AIM OF THE TASK:
Begin at the first line of the records and stop after the line that contains "[x=444, y=23]". Write those lines out again, requests included, and shift every coordinate in the answers by adding 10 to it.

[start RAW RECORDS]

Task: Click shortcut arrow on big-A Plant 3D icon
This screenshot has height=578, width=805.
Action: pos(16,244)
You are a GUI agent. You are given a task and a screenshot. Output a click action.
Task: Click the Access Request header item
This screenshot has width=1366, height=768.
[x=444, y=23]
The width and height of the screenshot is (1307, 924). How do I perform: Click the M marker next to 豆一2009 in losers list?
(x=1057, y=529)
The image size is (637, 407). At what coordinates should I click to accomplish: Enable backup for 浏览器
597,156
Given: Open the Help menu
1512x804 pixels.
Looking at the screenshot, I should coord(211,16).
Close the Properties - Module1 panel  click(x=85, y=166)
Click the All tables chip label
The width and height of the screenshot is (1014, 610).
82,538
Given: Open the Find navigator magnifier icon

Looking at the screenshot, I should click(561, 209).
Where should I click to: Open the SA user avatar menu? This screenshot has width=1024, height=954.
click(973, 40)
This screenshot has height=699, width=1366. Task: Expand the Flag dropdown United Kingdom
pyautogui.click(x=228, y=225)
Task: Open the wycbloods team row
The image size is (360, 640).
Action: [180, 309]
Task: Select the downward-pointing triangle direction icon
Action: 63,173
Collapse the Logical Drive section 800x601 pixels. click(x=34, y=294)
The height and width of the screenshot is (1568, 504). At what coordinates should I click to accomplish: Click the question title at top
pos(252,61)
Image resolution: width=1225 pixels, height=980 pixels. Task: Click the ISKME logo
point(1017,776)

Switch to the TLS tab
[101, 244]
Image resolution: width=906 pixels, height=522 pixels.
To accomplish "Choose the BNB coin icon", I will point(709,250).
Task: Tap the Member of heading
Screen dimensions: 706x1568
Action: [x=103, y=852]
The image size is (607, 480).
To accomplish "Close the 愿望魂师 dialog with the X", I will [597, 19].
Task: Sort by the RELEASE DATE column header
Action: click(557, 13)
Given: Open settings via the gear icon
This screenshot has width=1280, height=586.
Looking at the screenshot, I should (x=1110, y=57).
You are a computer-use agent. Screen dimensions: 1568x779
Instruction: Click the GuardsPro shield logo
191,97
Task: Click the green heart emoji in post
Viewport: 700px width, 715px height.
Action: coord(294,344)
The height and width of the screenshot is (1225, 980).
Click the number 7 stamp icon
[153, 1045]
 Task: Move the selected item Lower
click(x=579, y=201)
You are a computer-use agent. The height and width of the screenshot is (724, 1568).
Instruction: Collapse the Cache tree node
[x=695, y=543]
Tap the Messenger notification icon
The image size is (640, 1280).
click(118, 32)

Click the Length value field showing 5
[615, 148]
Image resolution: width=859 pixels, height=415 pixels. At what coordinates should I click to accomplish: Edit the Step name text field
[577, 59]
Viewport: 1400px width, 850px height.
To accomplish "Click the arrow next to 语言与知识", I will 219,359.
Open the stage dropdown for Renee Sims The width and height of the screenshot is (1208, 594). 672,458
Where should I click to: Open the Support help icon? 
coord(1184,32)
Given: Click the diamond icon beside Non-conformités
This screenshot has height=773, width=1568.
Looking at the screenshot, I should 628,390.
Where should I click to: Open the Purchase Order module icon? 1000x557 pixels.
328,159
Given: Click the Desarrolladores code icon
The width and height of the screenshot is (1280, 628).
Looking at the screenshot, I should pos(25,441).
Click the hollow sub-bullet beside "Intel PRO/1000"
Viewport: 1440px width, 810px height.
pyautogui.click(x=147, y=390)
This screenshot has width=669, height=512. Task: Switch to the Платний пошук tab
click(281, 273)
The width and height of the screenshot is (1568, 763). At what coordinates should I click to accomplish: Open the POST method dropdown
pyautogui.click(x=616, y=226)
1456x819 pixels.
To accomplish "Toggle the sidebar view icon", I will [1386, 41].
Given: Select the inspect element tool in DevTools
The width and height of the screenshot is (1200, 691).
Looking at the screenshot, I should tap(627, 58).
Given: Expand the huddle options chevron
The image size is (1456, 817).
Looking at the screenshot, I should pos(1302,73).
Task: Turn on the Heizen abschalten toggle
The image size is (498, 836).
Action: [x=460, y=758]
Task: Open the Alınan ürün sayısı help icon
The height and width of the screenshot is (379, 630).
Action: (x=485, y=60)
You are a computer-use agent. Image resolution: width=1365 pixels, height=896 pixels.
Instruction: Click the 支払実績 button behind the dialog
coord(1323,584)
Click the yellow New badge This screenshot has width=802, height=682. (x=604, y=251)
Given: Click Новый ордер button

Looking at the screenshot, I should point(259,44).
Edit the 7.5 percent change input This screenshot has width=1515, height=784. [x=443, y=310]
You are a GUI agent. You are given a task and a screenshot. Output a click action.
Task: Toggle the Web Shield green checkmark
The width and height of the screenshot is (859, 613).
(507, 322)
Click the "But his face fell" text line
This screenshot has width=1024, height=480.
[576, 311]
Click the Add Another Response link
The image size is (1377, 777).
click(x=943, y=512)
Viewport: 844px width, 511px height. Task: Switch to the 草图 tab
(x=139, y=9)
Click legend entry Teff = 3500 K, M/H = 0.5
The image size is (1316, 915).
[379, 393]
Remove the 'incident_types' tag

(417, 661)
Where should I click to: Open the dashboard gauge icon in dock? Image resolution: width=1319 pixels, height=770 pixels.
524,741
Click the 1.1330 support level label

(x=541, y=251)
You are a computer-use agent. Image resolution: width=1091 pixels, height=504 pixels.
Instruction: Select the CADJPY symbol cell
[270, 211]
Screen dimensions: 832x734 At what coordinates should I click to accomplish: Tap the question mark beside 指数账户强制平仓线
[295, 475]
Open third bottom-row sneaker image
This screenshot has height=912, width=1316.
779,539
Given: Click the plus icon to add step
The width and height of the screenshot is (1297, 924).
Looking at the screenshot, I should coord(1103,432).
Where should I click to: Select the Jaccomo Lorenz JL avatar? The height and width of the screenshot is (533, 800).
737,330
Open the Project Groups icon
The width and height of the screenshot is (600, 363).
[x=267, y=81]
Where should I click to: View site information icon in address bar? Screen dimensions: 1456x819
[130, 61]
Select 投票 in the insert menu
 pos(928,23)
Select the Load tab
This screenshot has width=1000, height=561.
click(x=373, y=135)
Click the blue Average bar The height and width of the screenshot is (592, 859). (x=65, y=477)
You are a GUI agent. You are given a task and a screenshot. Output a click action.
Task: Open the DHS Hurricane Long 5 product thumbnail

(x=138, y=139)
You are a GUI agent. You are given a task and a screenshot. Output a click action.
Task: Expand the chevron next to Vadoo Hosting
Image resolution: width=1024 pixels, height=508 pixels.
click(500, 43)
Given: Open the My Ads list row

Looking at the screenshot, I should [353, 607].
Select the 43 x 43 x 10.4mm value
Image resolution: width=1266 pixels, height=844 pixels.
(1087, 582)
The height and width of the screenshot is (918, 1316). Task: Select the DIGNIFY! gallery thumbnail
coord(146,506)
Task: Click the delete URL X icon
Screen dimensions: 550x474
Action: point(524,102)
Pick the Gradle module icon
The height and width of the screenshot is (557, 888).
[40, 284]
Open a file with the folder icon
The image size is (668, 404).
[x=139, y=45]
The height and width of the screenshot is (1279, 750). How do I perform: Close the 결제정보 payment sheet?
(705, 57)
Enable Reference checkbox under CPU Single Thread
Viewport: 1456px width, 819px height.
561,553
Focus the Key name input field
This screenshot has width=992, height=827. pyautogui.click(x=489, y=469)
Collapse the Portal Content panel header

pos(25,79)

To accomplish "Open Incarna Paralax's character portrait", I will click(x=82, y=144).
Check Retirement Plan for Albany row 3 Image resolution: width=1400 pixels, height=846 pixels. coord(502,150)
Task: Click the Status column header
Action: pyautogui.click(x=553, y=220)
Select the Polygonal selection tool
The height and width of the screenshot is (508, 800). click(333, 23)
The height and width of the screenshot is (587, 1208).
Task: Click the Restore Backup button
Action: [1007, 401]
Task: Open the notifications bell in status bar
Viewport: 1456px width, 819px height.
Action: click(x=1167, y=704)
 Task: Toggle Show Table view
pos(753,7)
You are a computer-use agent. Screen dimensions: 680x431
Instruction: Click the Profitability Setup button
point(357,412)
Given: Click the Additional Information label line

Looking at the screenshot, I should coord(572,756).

[end RAW RECORDS]

WRITTEN ANSWER:
Task: Click shortcut arrow on big-A Plant 3D icon
This screenshot has height=578, width=805.
Action: pos(26,254)
You are a GUI agent. You are given a task and a screenshot. Output a click action.
Task: Click the Access Request header item
This screenshot has width=1366, height=768.
[x=454, y=33]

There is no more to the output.